● YOUR GOAL: Every line of the entries below from the one containing "Click the Yeni Özellikler megaphone icon" to the one containing "You are a computer-use agent. This", both ends included, must be written out exactly. No other line belongs in the answer.

——————

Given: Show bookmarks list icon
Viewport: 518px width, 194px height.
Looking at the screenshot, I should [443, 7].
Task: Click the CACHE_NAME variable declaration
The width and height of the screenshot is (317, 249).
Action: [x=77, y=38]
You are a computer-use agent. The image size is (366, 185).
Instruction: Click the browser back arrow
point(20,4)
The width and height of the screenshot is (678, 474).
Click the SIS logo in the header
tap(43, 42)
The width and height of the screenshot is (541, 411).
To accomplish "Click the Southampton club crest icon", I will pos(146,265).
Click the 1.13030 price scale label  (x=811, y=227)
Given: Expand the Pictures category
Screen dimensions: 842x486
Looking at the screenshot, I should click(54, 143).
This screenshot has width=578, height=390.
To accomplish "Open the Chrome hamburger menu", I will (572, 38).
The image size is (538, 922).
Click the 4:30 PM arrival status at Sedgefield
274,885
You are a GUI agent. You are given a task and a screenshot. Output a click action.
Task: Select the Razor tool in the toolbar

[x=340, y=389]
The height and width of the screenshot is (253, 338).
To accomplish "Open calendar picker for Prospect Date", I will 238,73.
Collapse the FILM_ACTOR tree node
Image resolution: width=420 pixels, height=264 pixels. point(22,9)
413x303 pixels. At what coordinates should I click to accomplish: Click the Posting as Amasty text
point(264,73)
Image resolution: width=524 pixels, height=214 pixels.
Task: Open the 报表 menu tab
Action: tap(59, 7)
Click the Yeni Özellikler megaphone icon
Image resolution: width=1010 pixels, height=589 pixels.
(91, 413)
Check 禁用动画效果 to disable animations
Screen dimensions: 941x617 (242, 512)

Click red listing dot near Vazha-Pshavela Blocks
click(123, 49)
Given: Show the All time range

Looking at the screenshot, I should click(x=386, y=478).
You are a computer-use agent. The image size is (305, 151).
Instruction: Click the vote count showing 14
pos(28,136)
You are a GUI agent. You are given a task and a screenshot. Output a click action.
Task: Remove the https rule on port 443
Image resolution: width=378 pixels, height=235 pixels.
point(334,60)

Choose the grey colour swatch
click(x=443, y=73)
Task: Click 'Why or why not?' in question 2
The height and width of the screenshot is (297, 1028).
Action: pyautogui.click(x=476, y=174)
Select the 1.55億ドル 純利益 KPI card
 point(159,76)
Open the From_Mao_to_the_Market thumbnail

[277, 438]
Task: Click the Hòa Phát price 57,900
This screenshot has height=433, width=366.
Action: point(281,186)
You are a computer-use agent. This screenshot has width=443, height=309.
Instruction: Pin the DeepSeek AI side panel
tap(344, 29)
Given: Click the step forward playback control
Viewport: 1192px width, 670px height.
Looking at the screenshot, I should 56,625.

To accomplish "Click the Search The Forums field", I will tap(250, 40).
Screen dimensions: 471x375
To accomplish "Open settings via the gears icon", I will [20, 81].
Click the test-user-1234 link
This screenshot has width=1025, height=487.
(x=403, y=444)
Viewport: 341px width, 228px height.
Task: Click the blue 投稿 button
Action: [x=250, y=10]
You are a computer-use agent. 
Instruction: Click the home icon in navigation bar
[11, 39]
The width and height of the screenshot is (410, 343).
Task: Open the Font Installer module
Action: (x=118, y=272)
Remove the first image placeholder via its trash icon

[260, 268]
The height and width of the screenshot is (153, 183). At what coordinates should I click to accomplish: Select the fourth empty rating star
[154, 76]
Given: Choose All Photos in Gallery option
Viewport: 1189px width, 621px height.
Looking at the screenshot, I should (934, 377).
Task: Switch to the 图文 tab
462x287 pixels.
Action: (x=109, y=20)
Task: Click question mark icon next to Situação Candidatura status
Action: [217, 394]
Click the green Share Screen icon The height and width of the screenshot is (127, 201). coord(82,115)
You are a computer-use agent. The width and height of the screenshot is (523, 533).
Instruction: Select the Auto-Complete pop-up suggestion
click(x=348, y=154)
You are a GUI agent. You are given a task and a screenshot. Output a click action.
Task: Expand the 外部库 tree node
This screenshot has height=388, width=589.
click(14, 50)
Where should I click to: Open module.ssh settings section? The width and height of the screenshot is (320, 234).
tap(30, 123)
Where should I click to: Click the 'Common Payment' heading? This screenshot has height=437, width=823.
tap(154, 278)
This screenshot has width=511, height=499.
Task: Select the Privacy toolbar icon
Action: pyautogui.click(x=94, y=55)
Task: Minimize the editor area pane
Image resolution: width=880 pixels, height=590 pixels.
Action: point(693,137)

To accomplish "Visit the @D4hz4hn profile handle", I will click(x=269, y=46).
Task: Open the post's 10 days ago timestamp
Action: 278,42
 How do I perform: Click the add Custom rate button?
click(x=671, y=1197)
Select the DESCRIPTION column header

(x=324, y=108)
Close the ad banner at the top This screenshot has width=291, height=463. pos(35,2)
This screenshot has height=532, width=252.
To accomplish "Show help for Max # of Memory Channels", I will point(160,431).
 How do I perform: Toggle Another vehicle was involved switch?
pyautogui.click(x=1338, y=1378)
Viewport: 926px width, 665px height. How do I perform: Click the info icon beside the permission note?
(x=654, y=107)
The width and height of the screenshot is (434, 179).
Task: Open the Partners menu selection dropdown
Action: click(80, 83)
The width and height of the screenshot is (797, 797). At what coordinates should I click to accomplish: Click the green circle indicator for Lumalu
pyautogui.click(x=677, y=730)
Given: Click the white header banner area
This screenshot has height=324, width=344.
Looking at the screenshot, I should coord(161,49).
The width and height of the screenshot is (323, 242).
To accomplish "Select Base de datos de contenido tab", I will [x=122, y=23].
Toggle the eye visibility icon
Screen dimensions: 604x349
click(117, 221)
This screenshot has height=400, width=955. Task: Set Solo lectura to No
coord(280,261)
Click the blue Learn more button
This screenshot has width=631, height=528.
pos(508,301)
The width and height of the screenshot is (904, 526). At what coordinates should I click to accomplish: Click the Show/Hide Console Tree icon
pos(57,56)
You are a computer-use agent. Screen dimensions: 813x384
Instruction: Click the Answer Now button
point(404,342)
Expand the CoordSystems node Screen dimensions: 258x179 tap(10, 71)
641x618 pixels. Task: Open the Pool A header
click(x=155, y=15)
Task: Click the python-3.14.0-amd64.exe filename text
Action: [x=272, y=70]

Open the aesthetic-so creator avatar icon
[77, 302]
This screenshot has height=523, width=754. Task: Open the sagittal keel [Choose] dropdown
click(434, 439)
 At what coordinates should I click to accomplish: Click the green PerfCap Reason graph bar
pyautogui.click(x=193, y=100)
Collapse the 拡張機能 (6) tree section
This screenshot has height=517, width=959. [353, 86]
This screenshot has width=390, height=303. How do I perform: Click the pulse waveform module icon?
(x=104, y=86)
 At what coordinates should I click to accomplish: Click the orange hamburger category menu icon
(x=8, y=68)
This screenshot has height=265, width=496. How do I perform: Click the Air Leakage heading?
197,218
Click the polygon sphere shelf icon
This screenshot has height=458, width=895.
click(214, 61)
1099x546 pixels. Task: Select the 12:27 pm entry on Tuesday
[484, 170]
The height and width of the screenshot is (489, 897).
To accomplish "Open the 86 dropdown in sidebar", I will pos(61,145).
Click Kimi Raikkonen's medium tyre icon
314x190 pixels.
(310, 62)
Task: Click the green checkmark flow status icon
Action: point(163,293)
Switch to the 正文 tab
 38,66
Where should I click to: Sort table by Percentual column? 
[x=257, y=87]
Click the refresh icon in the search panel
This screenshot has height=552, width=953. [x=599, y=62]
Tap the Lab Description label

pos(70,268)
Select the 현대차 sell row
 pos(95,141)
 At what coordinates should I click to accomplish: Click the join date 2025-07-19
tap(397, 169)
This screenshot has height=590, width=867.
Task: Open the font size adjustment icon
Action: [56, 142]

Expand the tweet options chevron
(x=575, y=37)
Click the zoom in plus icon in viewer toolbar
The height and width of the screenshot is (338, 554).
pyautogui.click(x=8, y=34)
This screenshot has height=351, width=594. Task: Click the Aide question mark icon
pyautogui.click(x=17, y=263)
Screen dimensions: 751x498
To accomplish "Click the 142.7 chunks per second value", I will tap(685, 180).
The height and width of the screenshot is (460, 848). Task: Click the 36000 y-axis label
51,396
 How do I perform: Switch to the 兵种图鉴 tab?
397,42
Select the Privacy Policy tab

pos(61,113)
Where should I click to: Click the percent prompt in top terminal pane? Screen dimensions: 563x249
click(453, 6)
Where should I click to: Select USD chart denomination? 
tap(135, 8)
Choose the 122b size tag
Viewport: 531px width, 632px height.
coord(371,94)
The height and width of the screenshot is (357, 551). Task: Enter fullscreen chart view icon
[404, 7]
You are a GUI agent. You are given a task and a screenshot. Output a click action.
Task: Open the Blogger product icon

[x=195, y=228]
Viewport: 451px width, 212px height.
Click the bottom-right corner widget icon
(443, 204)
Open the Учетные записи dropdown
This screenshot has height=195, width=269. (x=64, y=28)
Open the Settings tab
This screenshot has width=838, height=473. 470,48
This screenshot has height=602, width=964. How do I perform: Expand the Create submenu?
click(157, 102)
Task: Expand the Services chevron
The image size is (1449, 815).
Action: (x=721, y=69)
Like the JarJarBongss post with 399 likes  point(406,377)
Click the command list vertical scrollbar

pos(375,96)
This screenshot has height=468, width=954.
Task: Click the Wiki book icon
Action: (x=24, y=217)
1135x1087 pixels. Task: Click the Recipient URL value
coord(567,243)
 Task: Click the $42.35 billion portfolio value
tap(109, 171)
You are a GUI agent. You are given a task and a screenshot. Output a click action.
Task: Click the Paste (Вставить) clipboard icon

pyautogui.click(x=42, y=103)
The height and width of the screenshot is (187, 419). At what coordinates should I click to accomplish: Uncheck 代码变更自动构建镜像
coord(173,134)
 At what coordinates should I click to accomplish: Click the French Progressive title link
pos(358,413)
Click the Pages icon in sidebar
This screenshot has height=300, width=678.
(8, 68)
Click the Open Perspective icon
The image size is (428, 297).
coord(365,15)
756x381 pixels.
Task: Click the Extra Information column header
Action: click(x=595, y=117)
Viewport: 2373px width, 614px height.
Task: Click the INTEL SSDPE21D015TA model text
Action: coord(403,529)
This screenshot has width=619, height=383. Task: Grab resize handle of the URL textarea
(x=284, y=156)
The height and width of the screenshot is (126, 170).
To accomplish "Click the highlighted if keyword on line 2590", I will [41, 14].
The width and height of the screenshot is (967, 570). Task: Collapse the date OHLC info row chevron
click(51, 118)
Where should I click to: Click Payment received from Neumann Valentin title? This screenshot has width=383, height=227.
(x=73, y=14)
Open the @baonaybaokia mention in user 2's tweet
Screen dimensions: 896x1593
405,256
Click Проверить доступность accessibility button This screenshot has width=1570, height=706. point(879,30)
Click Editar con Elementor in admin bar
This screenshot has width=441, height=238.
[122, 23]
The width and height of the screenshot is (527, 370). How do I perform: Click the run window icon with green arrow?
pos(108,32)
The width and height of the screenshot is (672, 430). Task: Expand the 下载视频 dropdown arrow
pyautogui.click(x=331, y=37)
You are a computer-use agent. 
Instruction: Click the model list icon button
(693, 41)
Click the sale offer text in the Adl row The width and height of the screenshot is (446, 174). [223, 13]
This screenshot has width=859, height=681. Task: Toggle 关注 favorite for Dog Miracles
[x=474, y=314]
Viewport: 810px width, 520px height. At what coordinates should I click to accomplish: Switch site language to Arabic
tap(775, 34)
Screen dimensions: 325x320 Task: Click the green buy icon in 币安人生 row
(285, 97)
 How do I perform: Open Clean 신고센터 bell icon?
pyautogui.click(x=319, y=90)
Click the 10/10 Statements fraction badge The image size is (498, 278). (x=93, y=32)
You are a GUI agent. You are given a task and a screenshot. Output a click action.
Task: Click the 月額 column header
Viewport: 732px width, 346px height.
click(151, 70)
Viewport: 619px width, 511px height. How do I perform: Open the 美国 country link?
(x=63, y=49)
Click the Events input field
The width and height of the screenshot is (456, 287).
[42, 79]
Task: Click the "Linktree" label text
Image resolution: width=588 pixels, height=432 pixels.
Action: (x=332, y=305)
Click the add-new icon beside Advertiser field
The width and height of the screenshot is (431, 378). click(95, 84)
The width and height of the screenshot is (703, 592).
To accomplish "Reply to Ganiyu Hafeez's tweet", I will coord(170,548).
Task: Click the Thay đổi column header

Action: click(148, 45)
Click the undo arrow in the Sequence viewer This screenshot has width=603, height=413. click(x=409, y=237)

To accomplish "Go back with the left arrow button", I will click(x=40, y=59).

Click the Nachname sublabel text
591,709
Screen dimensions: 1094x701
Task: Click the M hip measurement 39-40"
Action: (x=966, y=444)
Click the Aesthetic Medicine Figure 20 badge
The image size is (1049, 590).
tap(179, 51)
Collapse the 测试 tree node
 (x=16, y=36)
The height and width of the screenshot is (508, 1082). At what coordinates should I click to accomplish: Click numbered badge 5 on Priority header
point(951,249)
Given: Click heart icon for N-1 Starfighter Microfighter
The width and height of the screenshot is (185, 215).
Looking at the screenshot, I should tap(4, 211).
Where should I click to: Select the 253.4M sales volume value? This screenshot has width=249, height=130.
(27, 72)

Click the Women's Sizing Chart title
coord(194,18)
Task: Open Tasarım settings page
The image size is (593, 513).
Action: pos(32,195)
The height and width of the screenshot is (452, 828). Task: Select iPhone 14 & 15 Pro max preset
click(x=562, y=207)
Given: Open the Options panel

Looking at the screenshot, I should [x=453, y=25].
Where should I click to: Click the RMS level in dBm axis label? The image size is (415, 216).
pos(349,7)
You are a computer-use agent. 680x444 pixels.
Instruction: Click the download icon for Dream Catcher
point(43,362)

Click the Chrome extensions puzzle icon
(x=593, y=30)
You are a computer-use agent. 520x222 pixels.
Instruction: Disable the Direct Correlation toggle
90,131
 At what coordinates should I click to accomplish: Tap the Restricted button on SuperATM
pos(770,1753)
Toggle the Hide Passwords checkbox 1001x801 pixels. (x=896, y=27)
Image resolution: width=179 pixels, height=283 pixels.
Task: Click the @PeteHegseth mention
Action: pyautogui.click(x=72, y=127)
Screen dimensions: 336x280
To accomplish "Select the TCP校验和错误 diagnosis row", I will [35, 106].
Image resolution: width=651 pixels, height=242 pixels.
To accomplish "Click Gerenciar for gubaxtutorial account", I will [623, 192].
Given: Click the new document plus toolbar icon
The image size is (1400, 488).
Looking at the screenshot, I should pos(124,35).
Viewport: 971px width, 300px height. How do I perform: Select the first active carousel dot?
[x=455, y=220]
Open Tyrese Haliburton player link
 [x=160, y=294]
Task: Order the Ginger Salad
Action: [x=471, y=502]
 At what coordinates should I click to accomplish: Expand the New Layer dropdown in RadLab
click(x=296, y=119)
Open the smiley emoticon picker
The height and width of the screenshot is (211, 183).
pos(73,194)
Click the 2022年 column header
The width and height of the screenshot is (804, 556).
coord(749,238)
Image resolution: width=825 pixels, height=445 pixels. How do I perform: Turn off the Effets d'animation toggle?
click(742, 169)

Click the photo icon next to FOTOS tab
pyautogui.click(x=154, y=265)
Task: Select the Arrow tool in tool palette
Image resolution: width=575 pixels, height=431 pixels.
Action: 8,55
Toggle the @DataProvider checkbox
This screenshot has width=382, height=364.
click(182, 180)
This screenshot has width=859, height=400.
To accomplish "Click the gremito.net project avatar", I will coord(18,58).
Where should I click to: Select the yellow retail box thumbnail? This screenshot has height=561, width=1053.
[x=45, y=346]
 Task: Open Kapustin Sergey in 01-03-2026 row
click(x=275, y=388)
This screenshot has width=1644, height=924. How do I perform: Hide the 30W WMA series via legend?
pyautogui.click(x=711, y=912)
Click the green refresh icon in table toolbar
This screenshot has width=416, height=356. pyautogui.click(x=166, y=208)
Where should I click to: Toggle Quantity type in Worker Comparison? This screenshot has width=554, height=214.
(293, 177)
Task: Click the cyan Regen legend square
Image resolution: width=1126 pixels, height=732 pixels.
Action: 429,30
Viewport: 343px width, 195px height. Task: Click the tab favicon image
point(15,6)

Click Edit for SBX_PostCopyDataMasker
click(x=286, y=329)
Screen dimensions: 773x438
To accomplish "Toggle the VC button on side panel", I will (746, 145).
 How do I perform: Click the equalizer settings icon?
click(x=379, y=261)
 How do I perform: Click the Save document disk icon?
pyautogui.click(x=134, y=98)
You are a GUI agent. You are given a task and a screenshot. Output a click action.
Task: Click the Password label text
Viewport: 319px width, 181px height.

——————

● RESULT OF THIS TASK:
Click the Yeni Özellikler megaphone icon
Image resolution: width=1010 pixels, height=589 pixels.
(91, 413)
Check 禁用动画效果 to disable animations
Screen dimensions: 941x617 (242, 512)

Click red listing dot near Vazha-Pshavela Blocks
click(123, 49)
Given: Show the All time range

Looking at the screenshot, I should click(x=386, y=478).
You are a computer-use agent. The image size is (305, 151).
Instruction: Click the vote count showing 14
pos(28,136)
You are a GUI agent. You are given a task and a screenshot. Output a click action.
Task: Remove the https rule on port 443
Image resolution: width=378 pixels, height=235 pixels.
point(334,60)

Choose the grey colour swatch
click(x=443, y=73)
Task: Click 'Why or why not?' in question 2
The height and width of the screenshot is (297, 1028).
Action: pyautogui.click(x=476, y=174)
Select the 1.55億ドル 純利益 KPI card
 point(159,76)
Open the From_Mao_to_the_Market thumbnail

[277, 438]
Task: Click the Hòa Phát price 57,900
This screenshot has height=433, width=366.
Action: point(281,186)
You are a computer-use agent. This screenshot has width=443, height=309.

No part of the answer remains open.